Mechanical Response Characteristics and Law of Instantaneous Energy Conversion for Water-Bearing Coal–Rock Masses Subjected to Mining-Induced Stress

To investigate the characteristics of the responses of mechanical failure of coal–rock masses including their structures and karst fissures to energy conversion, the threshold characteristics of instantaneous energy conversion of coal–rock masses subjected to failure were revealed. This work took the evolution characteristics of water-bearing structures for gas outburst-prone coal–rock masses as the context for experimental research using a GCTS fluid–solid coupling triaxial servo-motor testing system. The results indicated that, under the effects of water weakening and moistening, the greater the degree of water saturation for coal specimens, the lower their peak strength, the larger the deformation experienced by coal specimens.
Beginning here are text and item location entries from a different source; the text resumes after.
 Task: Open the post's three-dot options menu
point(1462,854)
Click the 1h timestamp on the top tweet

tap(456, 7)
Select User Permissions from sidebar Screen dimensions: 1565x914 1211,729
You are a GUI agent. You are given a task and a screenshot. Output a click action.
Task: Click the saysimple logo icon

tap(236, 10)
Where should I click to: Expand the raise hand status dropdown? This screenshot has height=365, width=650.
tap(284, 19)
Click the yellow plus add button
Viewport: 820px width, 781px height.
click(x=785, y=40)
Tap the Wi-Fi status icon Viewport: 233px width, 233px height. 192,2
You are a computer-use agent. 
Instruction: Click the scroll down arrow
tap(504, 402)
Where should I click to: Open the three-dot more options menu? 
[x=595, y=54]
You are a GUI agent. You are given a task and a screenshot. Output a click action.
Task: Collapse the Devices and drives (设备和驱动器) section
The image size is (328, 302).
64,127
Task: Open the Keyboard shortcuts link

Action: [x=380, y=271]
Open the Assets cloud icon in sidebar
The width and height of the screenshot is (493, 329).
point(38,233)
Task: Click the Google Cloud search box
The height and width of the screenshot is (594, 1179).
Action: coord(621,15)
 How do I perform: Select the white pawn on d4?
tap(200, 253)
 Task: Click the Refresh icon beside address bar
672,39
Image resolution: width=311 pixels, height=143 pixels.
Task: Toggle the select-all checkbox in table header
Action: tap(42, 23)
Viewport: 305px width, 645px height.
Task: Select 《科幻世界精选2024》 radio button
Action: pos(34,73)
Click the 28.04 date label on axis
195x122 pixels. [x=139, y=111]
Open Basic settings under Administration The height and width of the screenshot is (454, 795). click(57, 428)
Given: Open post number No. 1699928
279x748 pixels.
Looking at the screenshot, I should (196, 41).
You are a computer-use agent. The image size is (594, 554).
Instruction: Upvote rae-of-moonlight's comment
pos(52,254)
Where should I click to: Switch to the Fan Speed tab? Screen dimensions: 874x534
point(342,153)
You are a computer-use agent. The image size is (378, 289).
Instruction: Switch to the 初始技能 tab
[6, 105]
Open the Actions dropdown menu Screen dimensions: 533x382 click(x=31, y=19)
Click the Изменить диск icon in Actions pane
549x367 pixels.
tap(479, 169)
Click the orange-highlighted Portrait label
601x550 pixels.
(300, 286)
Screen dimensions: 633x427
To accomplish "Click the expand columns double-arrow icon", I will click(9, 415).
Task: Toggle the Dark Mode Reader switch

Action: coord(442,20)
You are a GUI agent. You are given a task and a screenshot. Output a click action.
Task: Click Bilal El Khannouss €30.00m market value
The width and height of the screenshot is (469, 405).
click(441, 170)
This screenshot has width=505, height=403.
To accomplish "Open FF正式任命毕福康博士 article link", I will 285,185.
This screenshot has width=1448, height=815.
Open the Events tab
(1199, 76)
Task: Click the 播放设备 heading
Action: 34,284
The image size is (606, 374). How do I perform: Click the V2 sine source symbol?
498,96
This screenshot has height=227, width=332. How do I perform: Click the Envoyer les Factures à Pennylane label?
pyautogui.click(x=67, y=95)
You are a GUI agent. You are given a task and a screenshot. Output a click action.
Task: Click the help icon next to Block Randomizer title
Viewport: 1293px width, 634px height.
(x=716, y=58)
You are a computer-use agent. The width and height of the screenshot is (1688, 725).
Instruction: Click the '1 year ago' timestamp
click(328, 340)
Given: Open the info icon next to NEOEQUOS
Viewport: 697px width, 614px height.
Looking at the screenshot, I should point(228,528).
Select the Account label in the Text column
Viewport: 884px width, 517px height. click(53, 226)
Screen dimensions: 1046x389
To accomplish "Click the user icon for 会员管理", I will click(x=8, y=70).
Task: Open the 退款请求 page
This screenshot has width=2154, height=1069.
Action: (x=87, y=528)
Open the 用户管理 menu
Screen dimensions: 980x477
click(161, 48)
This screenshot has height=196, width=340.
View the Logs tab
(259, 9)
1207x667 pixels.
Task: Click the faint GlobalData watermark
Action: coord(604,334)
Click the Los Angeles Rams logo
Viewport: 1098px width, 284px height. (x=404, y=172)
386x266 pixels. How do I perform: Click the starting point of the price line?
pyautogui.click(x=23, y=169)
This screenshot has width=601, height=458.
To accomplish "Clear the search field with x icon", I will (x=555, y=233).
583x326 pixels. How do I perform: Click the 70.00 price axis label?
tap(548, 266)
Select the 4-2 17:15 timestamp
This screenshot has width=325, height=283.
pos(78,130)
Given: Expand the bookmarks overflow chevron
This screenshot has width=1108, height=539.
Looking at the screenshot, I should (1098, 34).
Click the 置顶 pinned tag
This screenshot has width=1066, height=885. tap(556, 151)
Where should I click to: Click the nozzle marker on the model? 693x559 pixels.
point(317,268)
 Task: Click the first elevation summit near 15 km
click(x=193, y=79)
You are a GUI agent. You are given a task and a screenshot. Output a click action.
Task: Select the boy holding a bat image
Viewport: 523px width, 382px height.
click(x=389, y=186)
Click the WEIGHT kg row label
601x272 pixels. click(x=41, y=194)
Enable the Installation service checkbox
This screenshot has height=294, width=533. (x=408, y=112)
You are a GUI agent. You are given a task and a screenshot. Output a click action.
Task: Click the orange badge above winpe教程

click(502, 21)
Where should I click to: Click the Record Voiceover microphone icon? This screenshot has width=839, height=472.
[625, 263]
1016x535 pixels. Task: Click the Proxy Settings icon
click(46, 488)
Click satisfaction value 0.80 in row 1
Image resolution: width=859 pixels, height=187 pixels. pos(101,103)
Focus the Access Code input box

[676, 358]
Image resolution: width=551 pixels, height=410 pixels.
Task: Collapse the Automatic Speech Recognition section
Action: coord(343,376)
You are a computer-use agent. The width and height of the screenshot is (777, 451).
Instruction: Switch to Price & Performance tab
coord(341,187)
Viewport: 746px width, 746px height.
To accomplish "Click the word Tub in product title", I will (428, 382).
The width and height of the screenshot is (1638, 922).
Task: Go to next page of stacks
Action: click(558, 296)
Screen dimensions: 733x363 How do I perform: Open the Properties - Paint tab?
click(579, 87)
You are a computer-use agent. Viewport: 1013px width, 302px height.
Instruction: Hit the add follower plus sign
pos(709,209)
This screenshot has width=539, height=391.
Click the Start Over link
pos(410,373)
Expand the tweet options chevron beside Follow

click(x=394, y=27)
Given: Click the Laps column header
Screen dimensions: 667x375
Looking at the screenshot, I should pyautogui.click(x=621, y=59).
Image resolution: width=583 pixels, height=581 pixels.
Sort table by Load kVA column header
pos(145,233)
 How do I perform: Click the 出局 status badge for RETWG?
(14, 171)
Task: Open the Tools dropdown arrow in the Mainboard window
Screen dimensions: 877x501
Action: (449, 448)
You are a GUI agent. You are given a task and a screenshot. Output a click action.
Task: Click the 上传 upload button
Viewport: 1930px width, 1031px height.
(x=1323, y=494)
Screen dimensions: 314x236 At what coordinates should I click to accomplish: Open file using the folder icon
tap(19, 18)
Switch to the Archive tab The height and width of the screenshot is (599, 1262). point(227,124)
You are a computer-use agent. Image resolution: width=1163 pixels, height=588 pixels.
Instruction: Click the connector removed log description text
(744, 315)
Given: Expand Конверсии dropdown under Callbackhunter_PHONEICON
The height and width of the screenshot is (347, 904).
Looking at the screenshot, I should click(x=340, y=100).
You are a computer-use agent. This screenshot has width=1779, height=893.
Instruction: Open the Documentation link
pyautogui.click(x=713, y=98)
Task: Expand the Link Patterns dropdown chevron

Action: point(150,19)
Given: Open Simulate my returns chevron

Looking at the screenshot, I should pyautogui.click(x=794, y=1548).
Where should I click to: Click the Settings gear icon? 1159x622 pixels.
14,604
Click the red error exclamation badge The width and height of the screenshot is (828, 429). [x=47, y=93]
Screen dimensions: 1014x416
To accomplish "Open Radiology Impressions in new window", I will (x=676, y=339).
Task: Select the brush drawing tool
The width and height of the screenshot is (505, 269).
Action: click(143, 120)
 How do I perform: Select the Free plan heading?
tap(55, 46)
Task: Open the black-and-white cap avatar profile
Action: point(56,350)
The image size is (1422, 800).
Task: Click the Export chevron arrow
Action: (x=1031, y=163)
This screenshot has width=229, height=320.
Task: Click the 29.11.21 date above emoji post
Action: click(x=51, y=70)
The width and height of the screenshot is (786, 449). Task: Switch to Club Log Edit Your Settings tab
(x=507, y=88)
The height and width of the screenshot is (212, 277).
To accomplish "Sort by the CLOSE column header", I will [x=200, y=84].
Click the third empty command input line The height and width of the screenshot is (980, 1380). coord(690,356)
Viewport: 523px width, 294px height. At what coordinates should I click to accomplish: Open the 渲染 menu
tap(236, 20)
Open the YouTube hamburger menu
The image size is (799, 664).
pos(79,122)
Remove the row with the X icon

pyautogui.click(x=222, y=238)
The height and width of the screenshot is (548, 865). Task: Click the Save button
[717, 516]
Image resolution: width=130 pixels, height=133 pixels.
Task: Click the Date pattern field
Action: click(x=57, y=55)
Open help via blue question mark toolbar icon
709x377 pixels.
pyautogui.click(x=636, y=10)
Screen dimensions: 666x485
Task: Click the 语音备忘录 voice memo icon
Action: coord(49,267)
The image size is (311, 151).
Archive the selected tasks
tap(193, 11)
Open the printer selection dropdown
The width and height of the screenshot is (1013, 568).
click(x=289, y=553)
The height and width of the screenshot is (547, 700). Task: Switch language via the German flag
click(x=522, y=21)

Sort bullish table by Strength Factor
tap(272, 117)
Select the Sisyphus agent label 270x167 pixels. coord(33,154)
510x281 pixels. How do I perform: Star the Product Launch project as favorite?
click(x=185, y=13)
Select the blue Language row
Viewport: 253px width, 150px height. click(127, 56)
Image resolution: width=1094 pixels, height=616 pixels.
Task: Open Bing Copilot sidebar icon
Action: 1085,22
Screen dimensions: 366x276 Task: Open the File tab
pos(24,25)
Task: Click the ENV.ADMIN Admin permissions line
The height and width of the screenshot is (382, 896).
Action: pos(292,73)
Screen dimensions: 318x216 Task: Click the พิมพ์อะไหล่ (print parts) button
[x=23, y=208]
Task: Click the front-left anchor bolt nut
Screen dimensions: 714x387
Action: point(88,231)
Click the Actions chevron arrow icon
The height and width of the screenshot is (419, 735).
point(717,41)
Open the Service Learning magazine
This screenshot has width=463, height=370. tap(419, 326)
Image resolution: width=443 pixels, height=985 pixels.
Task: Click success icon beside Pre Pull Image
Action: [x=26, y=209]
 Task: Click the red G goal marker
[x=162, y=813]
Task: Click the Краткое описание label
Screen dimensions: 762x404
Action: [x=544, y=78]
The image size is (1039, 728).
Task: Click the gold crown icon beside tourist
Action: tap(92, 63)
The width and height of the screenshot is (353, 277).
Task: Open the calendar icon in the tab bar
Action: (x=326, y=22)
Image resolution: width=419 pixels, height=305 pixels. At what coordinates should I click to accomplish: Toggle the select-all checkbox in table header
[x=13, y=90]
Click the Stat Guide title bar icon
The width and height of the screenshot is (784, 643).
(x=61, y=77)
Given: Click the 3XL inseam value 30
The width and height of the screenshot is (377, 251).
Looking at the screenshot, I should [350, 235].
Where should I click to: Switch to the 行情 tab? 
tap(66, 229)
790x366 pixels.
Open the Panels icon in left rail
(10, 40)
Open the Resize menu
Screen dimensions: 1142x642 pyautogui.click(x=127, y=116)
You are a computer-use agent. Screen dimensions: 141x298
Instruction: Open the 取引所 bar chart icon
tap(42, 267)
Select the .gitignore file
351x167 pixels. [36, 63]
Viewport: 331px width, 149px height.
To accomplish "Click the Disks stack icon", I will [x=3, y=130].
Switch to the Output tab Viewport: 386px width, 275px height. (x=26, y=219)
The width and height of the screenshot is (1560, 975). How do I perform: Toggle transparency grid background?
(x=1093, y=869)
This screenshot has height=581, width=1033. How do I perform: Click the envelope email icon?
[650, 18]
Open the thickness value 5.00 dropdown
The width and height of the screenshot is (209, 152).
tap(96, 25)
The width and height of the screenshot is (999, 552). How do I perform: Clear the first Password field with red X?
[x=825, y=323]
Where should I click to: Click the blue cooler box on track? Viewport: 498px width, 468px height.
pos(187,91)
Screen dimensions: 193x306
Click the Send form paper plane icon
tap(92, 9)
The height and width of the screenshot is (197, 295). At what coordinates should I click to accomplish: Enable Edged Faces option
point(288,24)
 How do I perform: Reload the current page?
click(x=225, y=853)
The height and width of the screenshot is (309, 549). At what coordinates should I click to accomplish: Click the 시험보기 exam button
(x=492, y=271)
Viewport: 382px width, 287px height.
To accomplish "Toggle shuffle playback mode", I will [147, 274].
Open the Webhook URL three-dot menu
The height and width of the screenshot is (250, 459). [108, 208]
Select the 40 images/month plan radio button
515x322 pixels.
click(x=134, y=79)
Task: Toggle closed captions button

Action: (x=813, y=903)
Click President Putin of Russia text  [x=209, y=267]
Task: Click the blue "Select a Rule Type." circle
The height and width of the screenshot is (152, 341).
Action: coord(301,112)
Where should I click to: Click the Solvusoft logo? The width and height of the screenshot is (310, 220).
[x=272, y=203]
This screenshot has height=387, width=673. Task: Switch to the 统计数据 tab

As the water content increases, the failure characteristics of coal–rock masses tend to be simple, while the morphology characterized by small-sized cracks co-existed in the surrounding zone dominated by coalesced fissures is changed into simple coalesced fissure type, and the total crack propagation length increases accordingly. It is inferred that there is a certain correlation between the stress–strain curve of water-bearing coal specimens and the energy response characteristic curve. This finding implies that the energy conversion process of water-bearing specimens under increasing stress can be divided into four stages: the linear increases in elastic strain energy (stage I), the energy transfer and transformation (stage II), the energy transition (stage III), and the linear increases of dissipated energy (stage IV). Meanwhile, the available eigenvalue coefficient Ai is used to characterize the correlation between the aforementioned curves. Based on this result, a predictive model for the energy conversion curves of water-bearing specimens under mining-induced stress was established. The magnitude of energy erupted by coupled fluids within coal–rock masses under the driving coupled stresses including disturbance stress, hydraulic pressure, and gas pressure and potential degree of damage can then be predicted; consequently, prediction and early warning of compound dynamic disasters can be realized.